As for Sinovac, results have been all over the place. Brazilian trials at first suggested an efficacy against symptomatic illness of 78 per cent — hastily downgraded to just 50.4 per cent when mild cases were added. That is only just over the 50 per cent threshold that the WHO, and many countries, demand for approval. Other trials have produced better outcomes: interim results from a Turkish study claimed 91 per cent efficacy and a study involving Indonesian healthcare workers 65 per cent.

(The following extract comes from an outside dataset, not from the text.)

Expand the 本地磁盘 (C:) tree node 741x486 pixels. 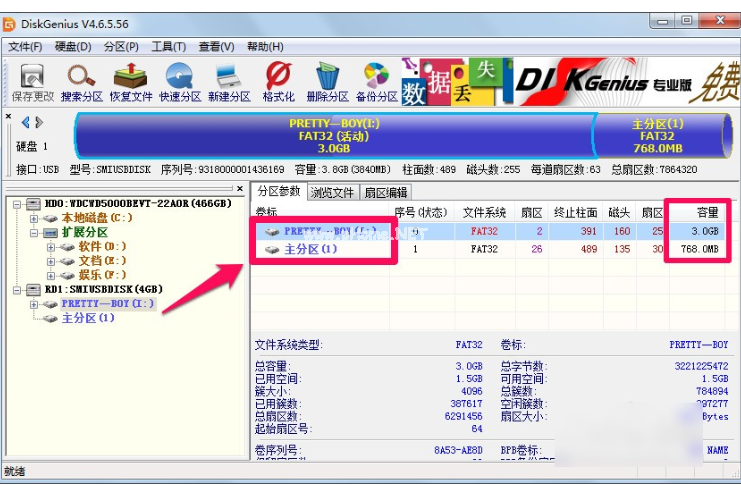pos(34,218)
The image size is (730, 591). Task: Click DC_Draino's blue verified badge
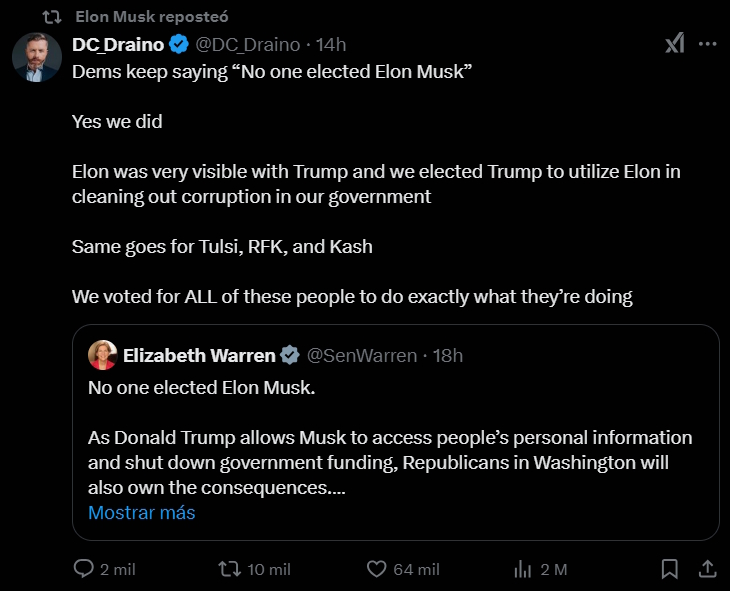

Why are these results so different? One possibility is that different trials are using different standards to define symptomatic disease. Another is that production of the Sinovac vaccine itself is not constant: that different batches have very different results. That is one problem with producing dead-virus vaccines: the process of inactivating the live virus, either chemically or through the application of heat, can change the way the body reacts to it. But with a lack of good data from the company itself it is hard to tell. The biggest blot against Sinovac remains the real-world data from Chile.
To produce any vaccine within a year is an extraordinary achievement. Nevertheless, China’s pretence to scientific prowess over the West has been exposed by mixed and questionable results. Far worse is the dark cloud that will hang over China’s scientific reputation if it can be proved that the Covid pandemic began in the world’s most expensive ever laboratory experiment. On that, we can expect China to be even more evasive than over its vaccine trials.